--- DATA SUPPLIED Enclosed Below ---

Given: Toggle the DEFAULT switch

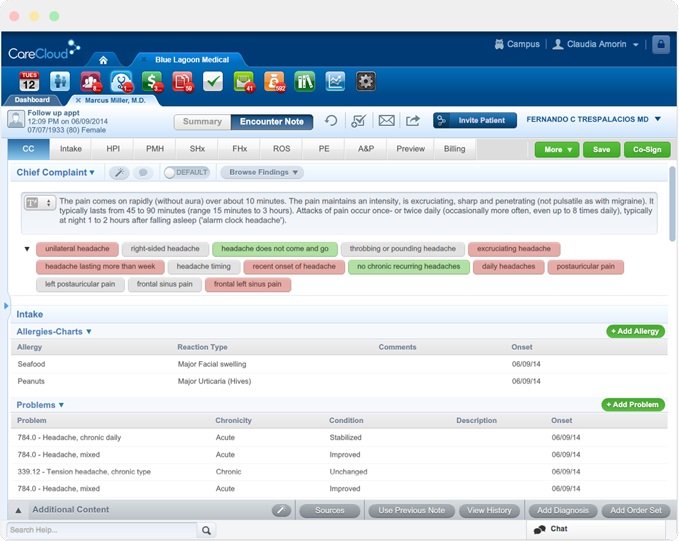Looking at the screenshot, I should tap(186, 173).

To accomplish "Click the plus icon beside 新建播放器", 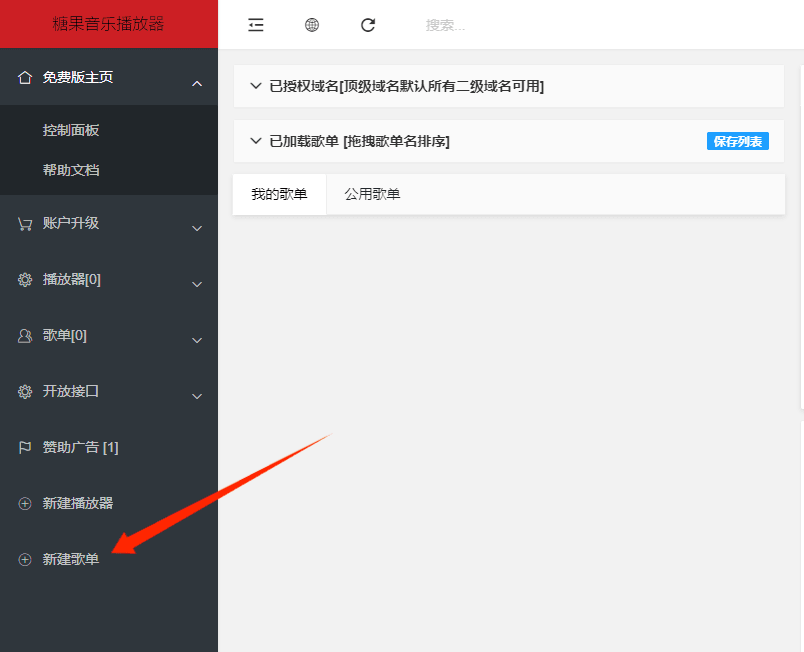I will pos(25,504).
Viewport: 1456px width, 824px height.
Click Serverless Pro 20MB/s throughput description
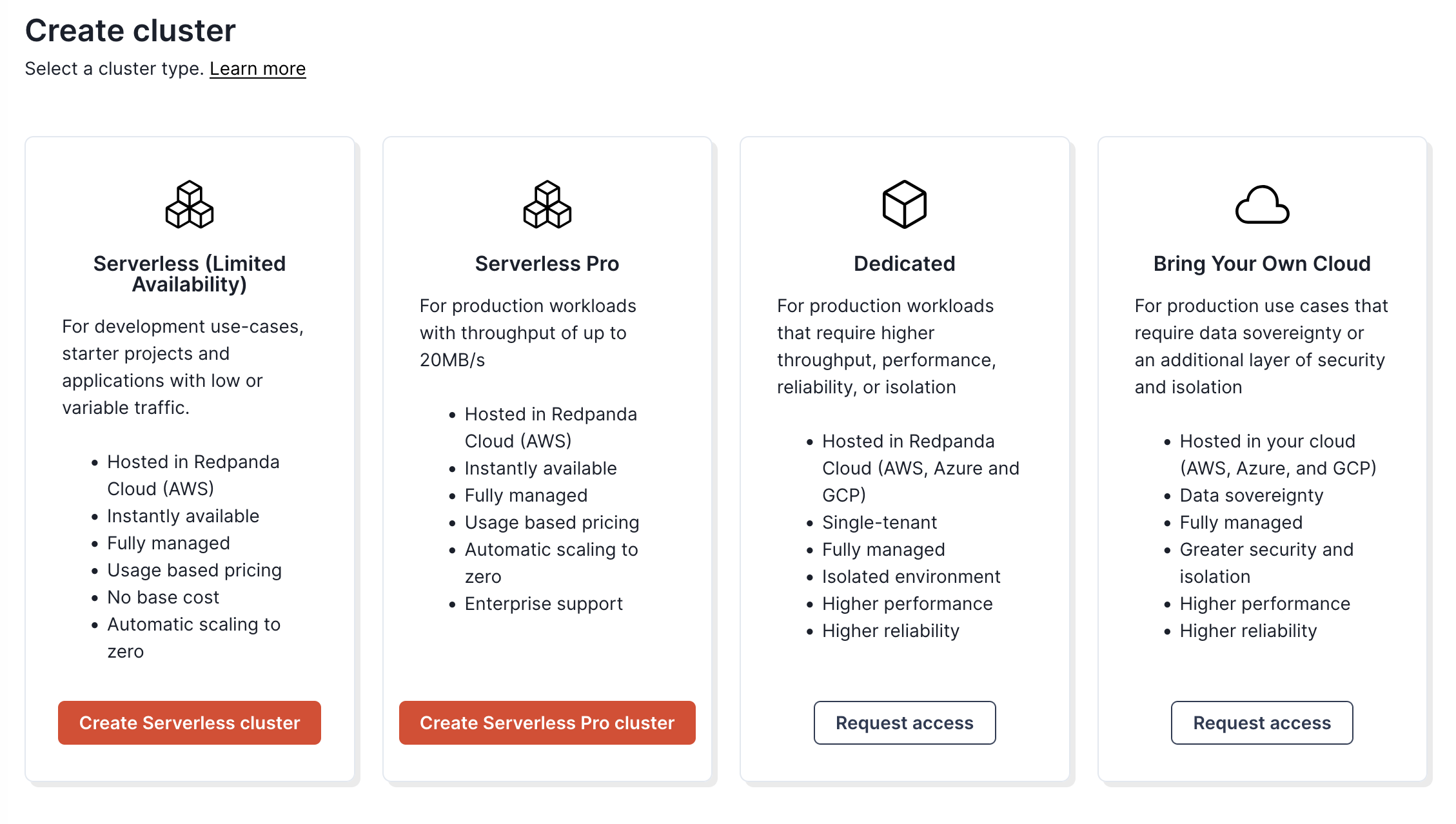tap(527, 333)
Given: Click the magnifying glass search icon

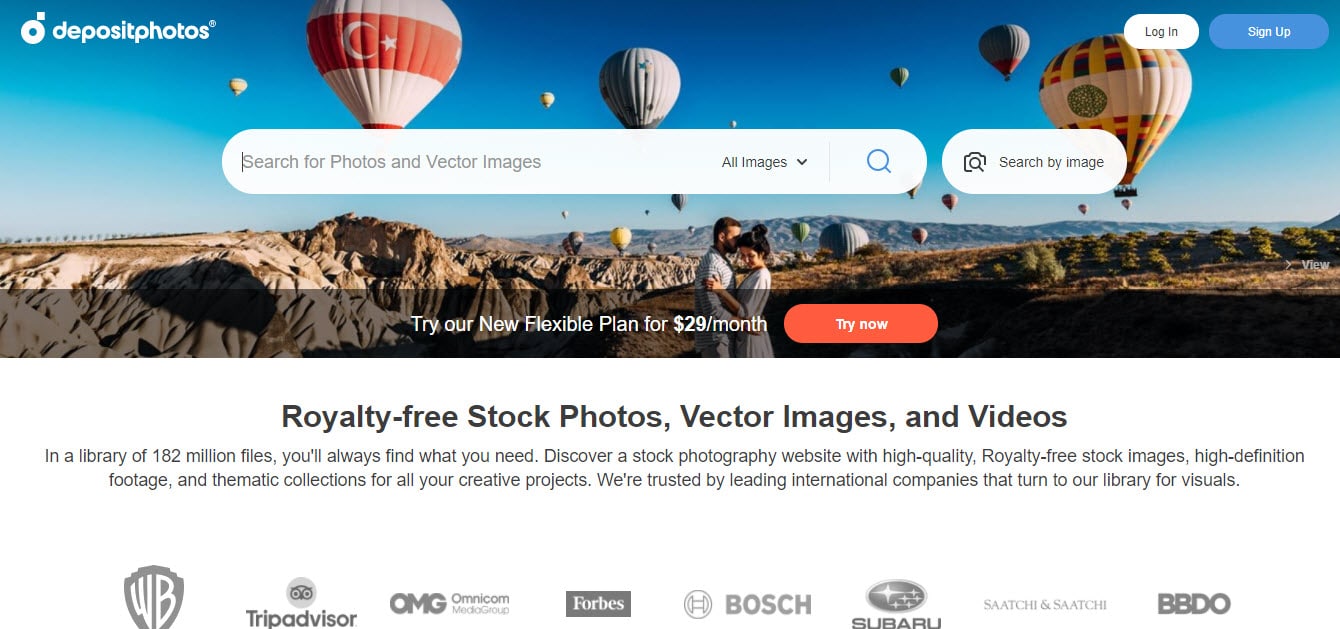Looking at the screenshot, I should [x=878, y=161].
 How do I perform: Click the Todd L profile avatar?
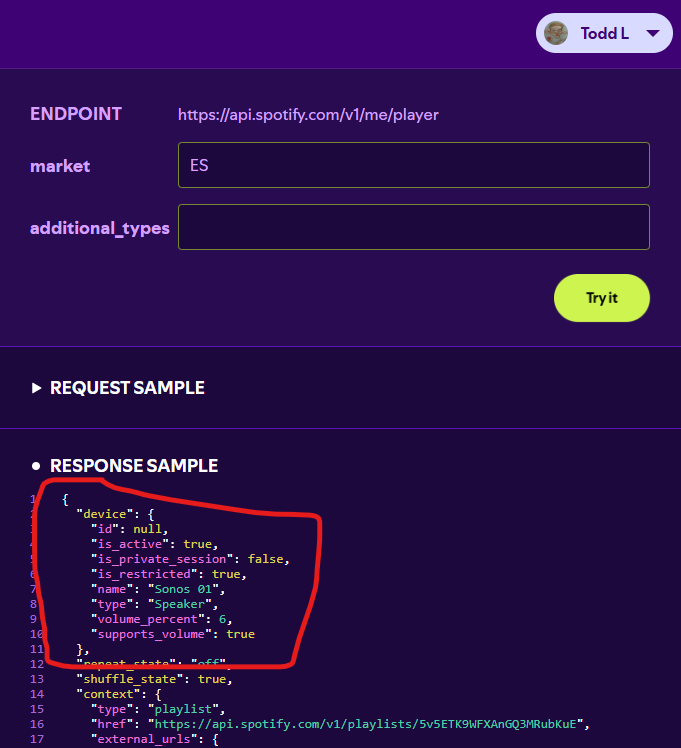click(x=556, y=33)
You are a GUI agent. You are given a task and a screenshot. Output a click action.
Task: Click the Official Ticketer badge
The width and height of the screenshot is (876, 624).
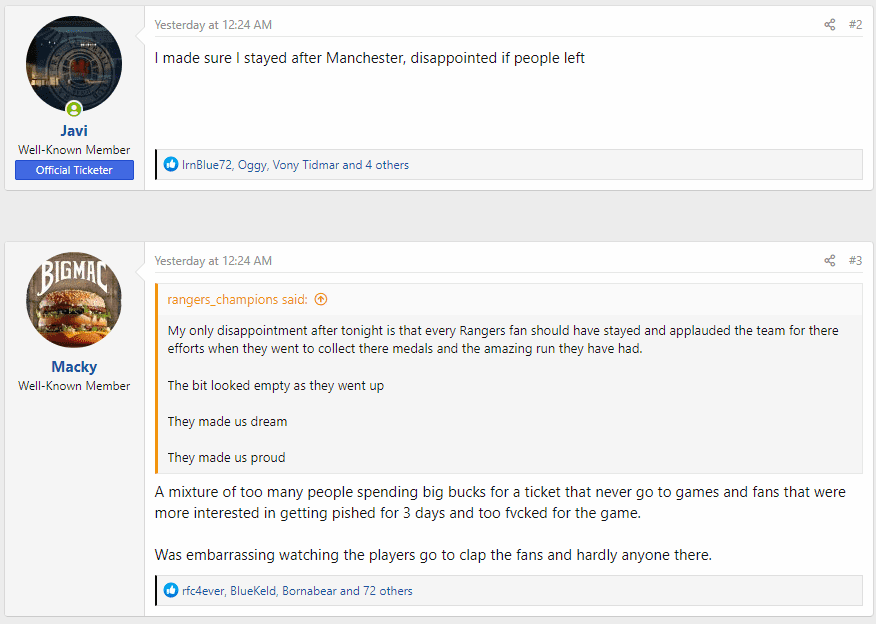click(x=74, y=170)
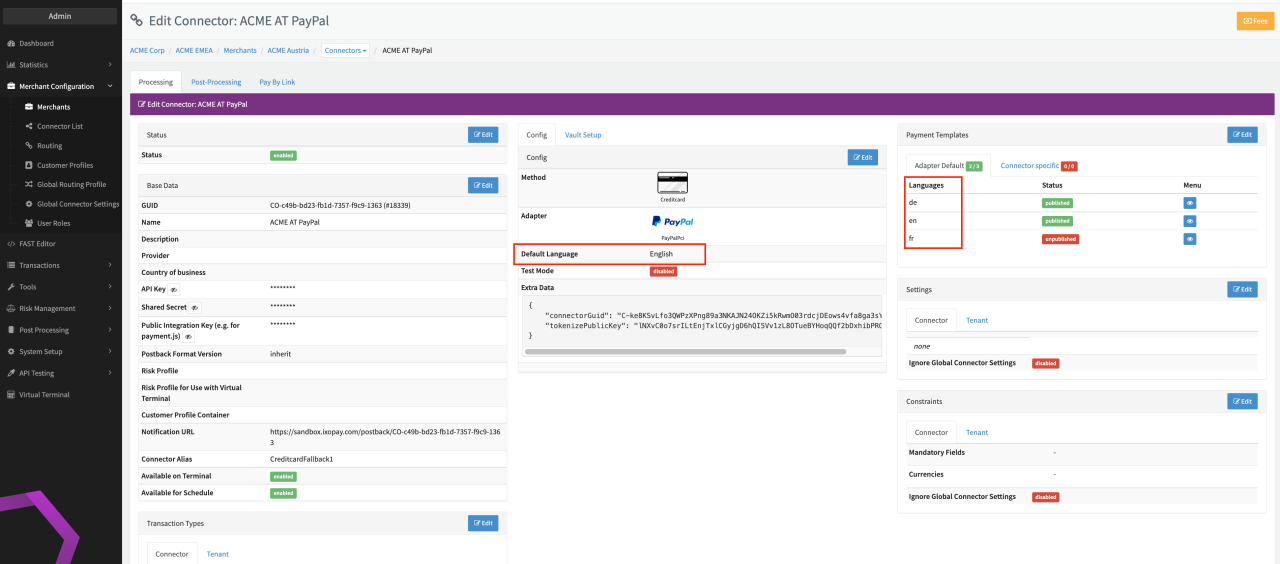Switch to the Vault Setup tab
Image resolution: width=1280 pixels, height=564 pixels.
[x=583, y=134]
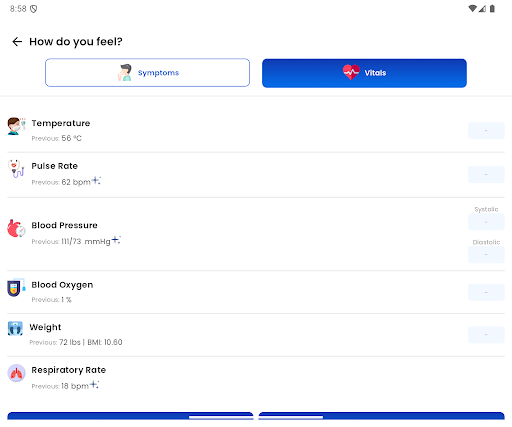Tap the back arrow icon
Screen dimensions: 512x427
click(17, 42)
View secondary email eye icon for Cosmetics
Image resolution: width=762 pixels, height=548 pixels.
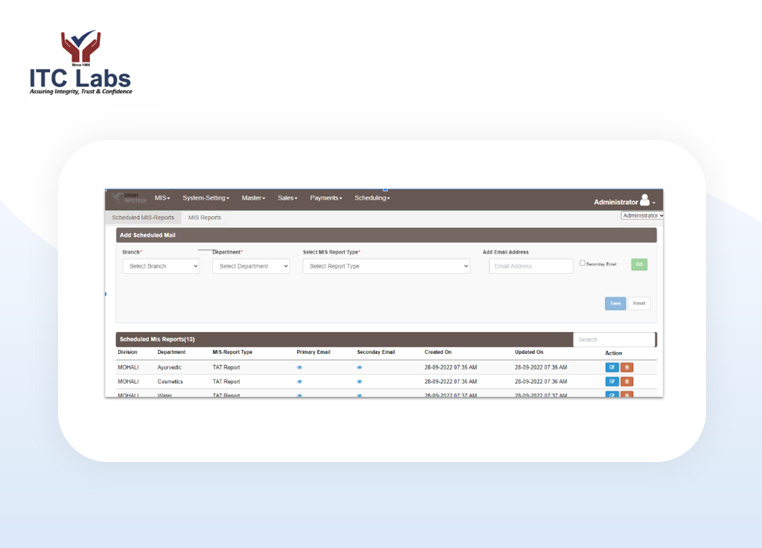(359, 382)
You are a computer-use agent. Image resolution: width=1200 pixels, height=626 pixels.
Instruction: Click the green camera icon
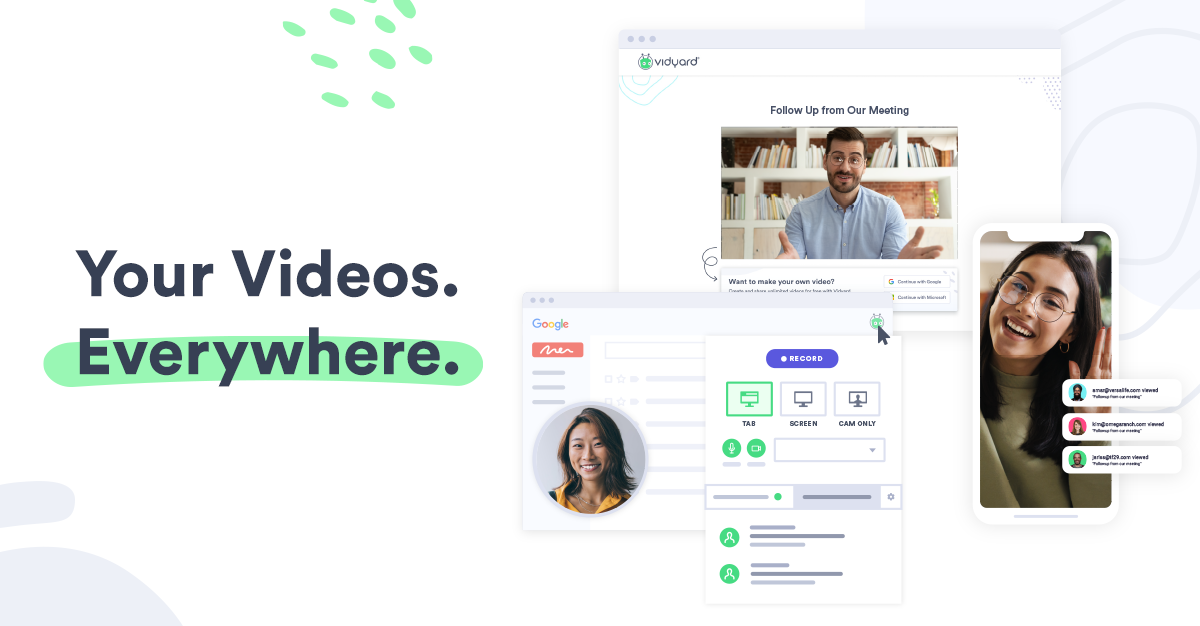[756, 449]
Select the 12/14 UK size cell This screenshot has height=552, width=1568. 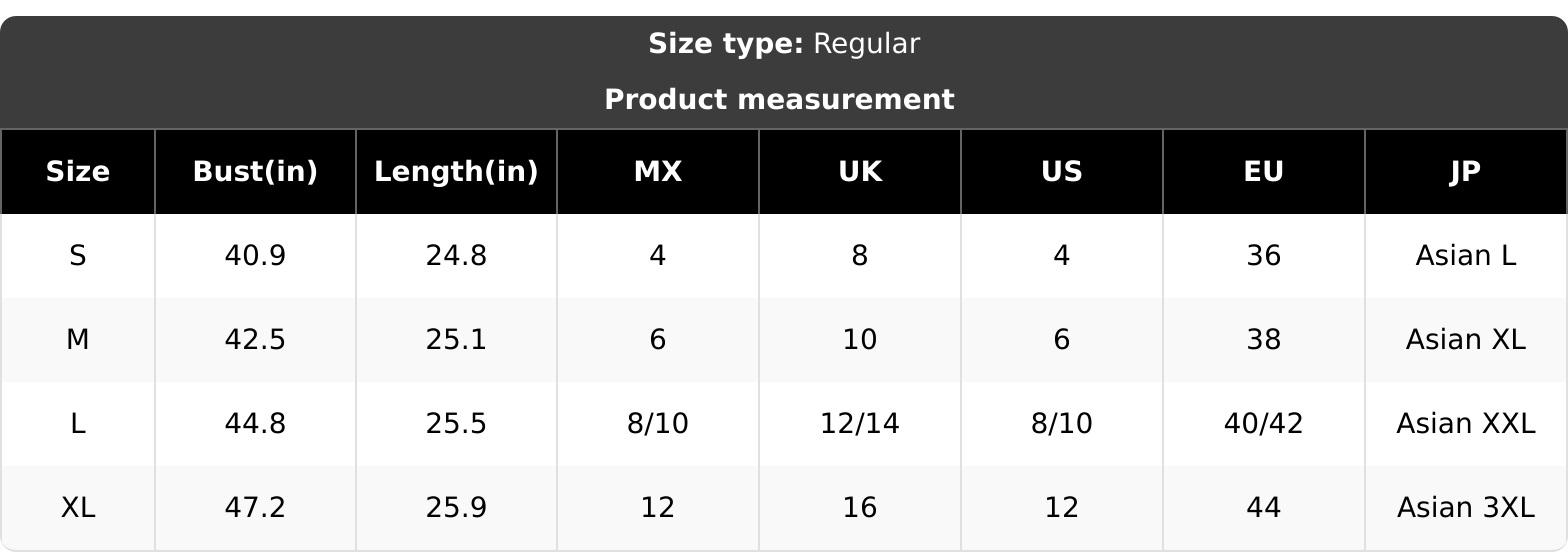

--- End of Enclosed DATA SUPPLIED ---

_TASK DESCRIPTION_
Give again, unchanged, only the lines from the line containing "You are a GUI" to the last line of the records above. Pictures do not belong in the copy.

_ANSWER SPACE_
You are a GUI agent. You are given a task and a screenshot. Output a click action.
Task: Click the Official Ticketer badge
The width and height of the screenshot is (876, 624).
click(x=74, y=170)
Switch to the Vault Setup tab
Image resolution: width=1280 pixels, height=564 pixels.
[x=583, y=134]
Tap the back arrow icon
Screen dimensions: 512x427
click(17, 42)
View secondary email eye icon for Cosmetics
Image resolution: width=762 pixels, height=548 pixels.
(359, 382)
You are a computer-use agent. Image resolution: width=1200 pixels, height=626 pixels.
Instruction: Click the green camera icon
[756, 449]
Select the 12/14 UK size cell This screenshot has height=552, width=1568. 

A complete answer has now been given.